Ultimately, our situation is relatively simple. A jury determined that as a result of Do's injuries, he sustained damages in the amount of $49,416.13. He has previously been paid $865.50 by American Family and $28,000 pursuant to a settlement with the tortfeasor's automobile-insurance carrier. The $28,000 settlement is a collateral source as defined in Minn.Stat. § 548.36, subd. 1(2). Do has remaining damages of $20,550.63, which American Family, as his no-fault insurer, is obliged to pay in order to satisfy the judgment. Do is owed no more.

DECISION
Because appellant's prior settlement with the tortfeasor's liability insurance is a collateral source under Minn.Stat. § 548.36 (2006), the district court did not err in deducting it from the ultimate jury award, and we affirm.
Affirmed.
NOTES
[1]  Purely factual issues involving claims for no-fault benefits may also be submitted to arbitration. Weaver v. State Farm Ins. Cos., 609 N.W.2d 878, 882 (Minn.2000). The parties did not engage in this option.
[2]  Do's policy with American Family provided for $30,000 in no-fault medical coverage and $20,000 for disability/income-loss coverage.
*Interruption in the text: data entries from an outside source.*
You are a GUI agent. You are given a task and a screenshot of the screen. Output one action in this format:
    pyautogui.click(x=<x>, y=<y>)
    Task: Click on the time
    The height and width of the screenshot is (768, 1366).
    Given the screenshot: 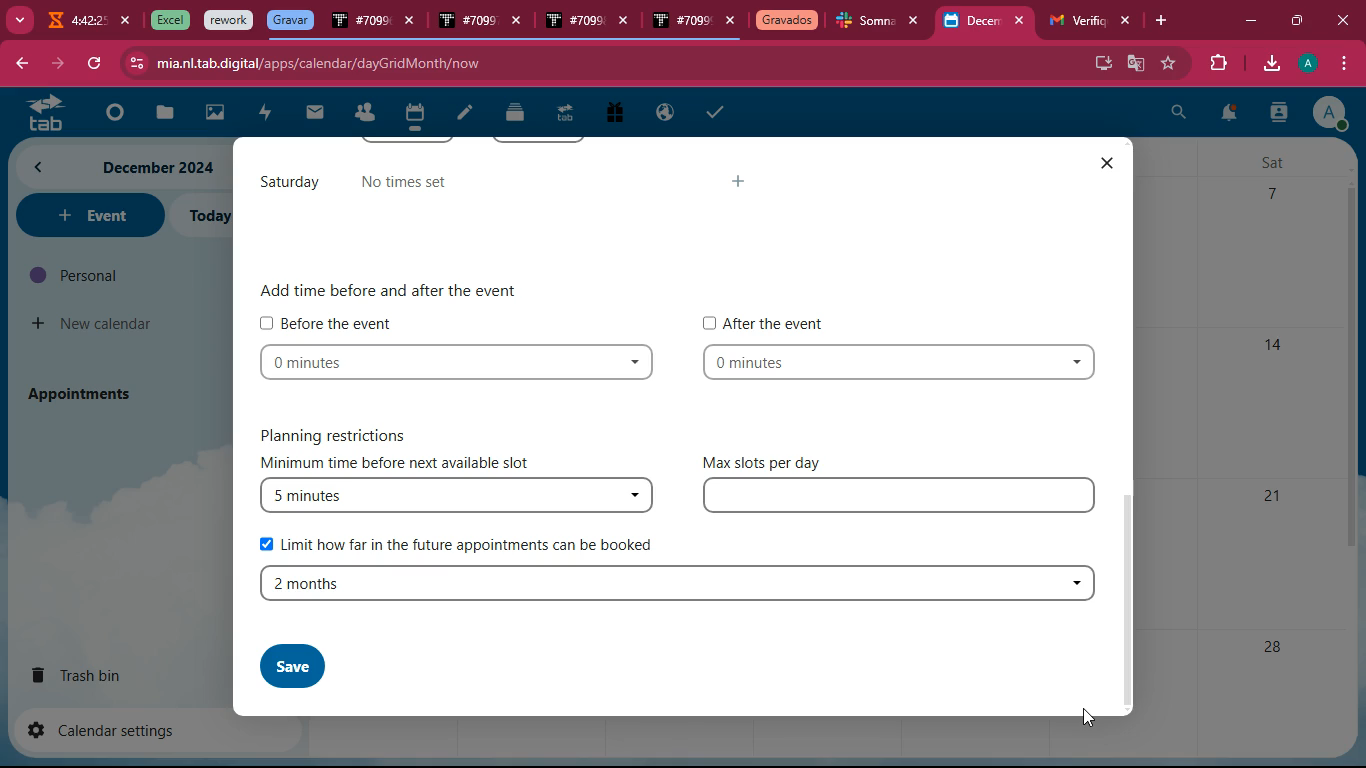 What is the action you would take?
    pyautogui.click(x=458, y=365)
[3]  Typically, the statute is applied in actions against a tortfeasor, but nothing in its language limits its application in this manner. It has been applied in actions against insurers in the past. E.g., W. Nat'l Mut. Ins. Co. v. Casper, 549 N.W.2d 914, 916-17 (Minn. 1996).
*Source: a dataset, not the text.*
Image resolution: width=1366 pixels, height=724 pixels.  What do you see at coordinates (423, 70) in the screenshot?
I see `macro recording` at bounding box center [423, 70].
[4]  We note there has been judicial criticism of the statute. "Minn.Stat. § 548.36, subd. 1(2), is poorly written, ambiguous, and could conceivably be read as providing for one, two, three or four different types of collateral source benefits." Imlay, 453 N.W.2d at 334.
[5]  The determination is mathematically important in some cases. For example, if a plaintiff had $100,000 in damages, was 10% at fault, and had been paid $50,000 by a tortfeasor's liability insurance, the amount of his ultimate recovery varies based on how it is calculated. If his 10% deduction for partial fault was offset against his damages before the offset for the prior payment for the liability insurance, it would lead to a $10,000 deduction ($100,000 damages × 10% portion at fault). If the partial offset was made afterwards, it would result in a $5,000 deduction ($50,000 damages remaining after deduction of tortfeasor's liability payment × 10% portion at fault). There is no claim that Do was partially at fault.
[6]  The Dean court specifies:

Aggregate Damages:                $353,646.00
Less Dean's Fault (10%):        - $ 35,364.60
Net Damages:                      $318.281.40
Less Liability Insurance
Payment:                        - $   100,000
Uncompensated Damages:            $218,281.40

Dean, 535 N.W.2d at 343. The supreme court ordered the award of $218,281.40 in uncompensated damages in accordance with the calculation above. Id. at 345. The $218,281.40 represents the judgment minus damages that have already been recovered through the tortfeasor's liability insurance.